══ Material shown

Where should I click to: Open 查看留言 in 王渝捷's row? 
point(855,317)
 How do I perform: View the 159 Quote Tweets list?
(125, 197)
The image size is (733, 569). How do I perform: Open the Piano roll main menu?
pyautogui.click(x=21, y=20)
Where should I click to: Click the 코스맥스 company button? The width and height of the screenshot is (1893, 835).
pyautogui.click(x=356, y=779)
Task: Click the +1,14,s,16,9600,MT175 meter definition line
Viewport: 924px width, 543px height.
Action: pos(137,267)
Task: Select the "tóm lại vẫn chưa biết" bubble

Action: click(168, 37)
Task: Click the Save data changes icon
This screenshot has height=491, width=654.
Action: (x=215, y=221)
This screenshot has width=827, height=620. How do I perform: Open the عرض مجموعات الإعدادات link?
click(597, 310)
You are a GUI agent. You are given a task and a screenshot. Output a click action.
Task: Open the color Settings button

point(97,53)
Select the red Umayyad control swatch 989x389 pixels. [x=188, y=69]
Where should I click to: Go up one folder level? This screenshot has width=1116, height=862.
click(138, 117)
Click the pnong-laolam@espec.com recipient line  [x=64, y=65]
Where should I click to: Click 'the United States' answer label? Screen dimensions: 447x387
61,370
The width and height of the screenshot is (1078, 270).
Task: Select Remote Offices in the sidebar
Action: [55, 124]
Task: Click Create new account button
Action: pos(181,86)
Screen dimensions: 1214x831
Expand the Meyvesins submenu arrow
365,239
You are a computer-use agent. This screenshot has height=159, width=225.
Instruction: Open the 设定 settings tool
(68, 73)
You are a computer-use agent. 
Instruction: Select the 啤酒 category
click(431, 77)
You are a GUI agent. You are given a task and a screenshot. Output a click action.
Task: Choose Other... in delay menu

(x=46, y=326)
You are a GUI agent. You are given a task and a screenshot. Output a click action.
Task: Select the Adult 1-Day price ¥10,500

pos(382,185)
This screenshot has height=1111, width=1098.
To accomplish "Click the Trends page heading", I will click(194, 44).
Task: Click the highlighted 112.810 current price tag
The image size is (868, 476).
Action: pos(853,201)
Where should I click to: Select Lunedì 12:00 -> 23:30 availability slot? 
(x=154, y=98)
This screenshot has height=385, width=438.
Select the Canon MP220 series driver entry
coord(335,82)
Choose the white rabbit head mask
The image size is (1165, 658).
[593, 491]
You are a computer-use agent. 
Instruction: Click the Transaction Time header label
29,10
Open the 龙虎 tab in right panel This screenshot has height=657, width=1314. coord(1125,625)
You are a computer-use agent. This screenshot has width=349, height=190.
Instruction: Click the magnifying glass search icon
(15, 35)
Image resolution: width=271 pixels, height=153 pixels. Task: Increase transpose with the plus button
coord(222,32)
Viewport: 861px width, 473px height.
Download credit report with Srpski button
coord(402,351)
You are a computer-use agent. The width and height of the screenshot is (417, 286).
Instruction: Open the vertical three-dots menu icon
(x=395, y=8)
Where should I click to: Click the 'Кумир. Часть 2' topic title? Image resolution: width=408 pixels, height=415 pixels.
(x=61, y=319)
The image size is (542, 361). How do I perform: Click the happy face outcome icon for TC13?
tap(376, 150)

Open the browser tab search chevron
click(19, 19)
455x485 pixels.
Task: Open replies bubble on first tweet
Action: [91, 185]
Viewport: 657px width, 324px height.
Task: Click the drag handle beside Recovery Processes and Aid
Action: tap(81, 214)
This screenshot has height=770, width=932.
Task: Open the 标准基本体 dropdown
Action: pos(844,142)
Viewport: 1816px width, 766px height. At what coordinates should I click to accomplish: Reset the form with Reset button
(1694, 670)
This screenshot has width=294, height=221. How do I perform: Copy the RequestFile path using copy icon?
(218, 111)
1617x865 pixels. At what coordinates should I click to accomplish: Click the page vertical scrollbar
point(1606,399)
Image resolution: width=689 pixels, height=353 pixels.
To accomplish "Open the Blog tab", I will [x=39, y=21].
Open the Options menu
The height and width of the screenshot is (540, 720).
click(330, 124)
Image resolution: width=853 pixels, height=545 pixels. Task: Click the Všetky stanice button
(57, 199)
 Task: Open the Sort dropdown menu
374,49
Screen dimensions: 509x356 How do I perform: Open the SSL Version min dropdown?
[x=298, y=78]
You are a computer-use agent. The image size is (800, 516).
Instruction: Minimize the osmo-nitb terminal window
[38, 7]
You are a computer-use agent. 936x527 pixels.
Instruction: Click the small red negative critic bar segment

════

» Work task
Repeat the data verbatim.

» Written response
Where should I click to: Open 查看留言 in 王渝捷's row? 
point(855,317)
 How do I perform: View the 159 Quote Tweets list?
(125, 197)
The image size is (733, 569). How do I perform: Open the Piano roll main menu?
pyautogui.click(x=21, y=20)
Where should I click to: Click the 코스맥스 company button? The width and height of the screenshot is (1893, 835).
pyautogui.click(x=356, y=779)
Task: Click the +1,14,s,16,9600,MT175 meter definition line
Viewport: 924px width, 543px height.
Action: pos(137,267)
Task: Select the "tóm lại vẫn chưa biết" bubble

Action: click(168, 37)
Task: Click the Save data changes icon
This screenshot has height=491, width=654.
Action: (x=215, y=221)
This screenshot has width=827, height=620. How do I perform: Open the عرض مجموعات الإعدادات link?
click(597, 310)
You are a GUI agent. You are given a task and a screenshot. Output a click action.
Task: Open the color Settings button

point(97,53)
Select the red Umayyad control swatch 989x389 pixels. [x=188, y=69]
Where should I click to: Go up one folder level? This screenshot has width=1116, height=862.
click(138, 117)
Click the pnong-laolam@espec.com recipient line  [x=64, y=65]
Where should I click to: Click 'the United States' answer label? Screen dimensions: 447x387
61,370
The width and height of the screenshot is (1078, 270).
Task: Select Remote Offices in the sidebar
Action: [55, 124]
Task: Click Create new account button
Action: pos(181,86)
Screen dimensions: 1214x831
Expand the Meyvesins submenu arrow
365,239
You are a computer-use agent. This screenshot has height=159, width=225.
Instruction: Open the 设定 settings tool
(68, 73)
You are a computer-use agent. 
Instruction: Select the 啤酒 category
click(431, 77)
You are a GUI agent. You are given a task and a screenshot. Output a click action.
Task: Choose Other... in delay menu

(x=46, y=326)
You are a GUI agent. You are given a task and a screenshot. Output a click action.
Task: Select the Adult 1-Day price ¥10,500

pos(382,185)
This screenshot has height=1111, width=1098.
To accomplish "Click the Trends page heading", I will click(194, 44).
Task: Click the highlighted 112.810 current price tag
The image size is (868, 476).
Action: pos(853,201)
Where should I click to: Select Lunedì 12:00 -> 23:30 availability slot? 
(x=154, y=98)
This screenshot has height=385, width=438.
Select the Canon MP220 series driver entry
coord(335,82)
Choose the white rabbit head mask
The image size is (1165, 658).
[593, 491]
You are a computer-use agent. 
Instruction: Click the Transaction Time header label
29,10
Open the 龙虎 tab in right panel This screenshot has height=657, width=1314. coord(1125,625)
You are a computer-use agent. This screenshot has width=349, height=190.
Instruction: Click the magnifying glass search icon
(15, 35)
Image resolution: width=271 pixels, height=153 pixels. Task: Increase transpose with the plus button
coord(222,32)
Viewport: 861px width, 473px height.
Download credit report with Srpski button
coord(402,351)
You are a computer-use agent. The width and height of the screenshot is (417, 286).
Instruction: Open the vertical three-dots menu icon
(x=395, y=8)
Where should I click to: Click the 'Кумир. Часть 2' topic title? Image resolution: width=408 pixels, height=415 pixels.
(x=61, y=319)
The image size is (542, 361). How do I perform: Click the happy face outcome icon for TC13?
tap(376, 150)

Open the browser tab search chevron
click(19, 19)
455x485 pixels.
Task: Open replies bubble on first tweet
Action: [91, 185]
Viewport: 657px width, 324px height.
Task: Click the drag handle beside Recovery Processes and Aid
Action: tap(81, 214)
This screenshot has height=770, width=932.
Task: Open the 标准基本体 dropdown
Action: pos(844,142)
Viewport: 1816px width, 766px height. At what coordinates should I click to accomplish: Reset the form with Reset button
(1694, 670)
This screenshot has width=294, height=221. How do I perform: Copy the RequestFile path using copy icon?
(218, 111)
1617x865 pixels. At what coordinates should I click to accomplish: Click the page vertical scrollbar
point(1606,399)
Image resolution: width=689 pixels, height=353 pixels.
To accomplish "Open the Blog tab", I will [x=39, y=21].
Open the Options menu
The height and width of the screenshot is (540, 720).
click(330, 124)
Image resolution: width=853 pixels, height=545 pixels. Task: Click the Všetky stanice button
(57, 199)
 Task: Open the Sort dropdown menu
374,49
Screen dimensions: 509x356 How do I perform: Open the SSL Version min dropdown?
[x=298, y=78]
You are a computer-use agent. The image size is (800, 516).
Instruction: Minimize the osmo-nitb terminal window
[38, 7]
You are a computer-use agent. 936x527 pixels.
Instruction: Click the small red negative critic bar segment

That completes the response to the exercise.